◆ EXERCISE INSTRUCTIONS:
Each entry below is to be duplicated verbatim.

Stored data entries
◆ ◆ ◆

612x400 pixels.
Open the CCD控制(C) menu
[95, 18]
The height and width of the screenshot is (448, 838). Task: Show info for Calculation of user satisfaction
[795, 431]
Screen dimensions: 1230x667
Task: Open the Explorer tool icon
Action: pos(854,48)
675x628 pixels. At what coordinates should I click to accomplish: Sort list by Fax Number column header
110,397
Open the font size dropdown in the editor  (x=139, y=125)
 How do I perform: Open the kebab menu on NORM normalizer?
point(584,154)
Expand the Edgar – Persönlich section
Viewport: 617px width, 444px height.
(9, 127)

◆ ◆ ◆

◆ REPLY:
612x400 pixels.
Open the CCD控制(C) menu
[95, 18]
The height and width of the screenshot is (448, 838). Task: Show info for Calculation of user satisfaction
[795, 431]
Screen dimensions: 1230x667
Task: Open the Explorer tool icon
Action: pos(854,48)
675x628 pixels. At what coordinates should I click to accomplish: Sort list by Fax Number column header
110,397
Open the font size dropdown in the editor  (x=139, y=125)
 How do I perform: Open the kebab menu on NORM normalizer?
point(584,154)
Expand the Edgar – Persönlich section
Viewport: 617px width, 444px height.
(9, 127)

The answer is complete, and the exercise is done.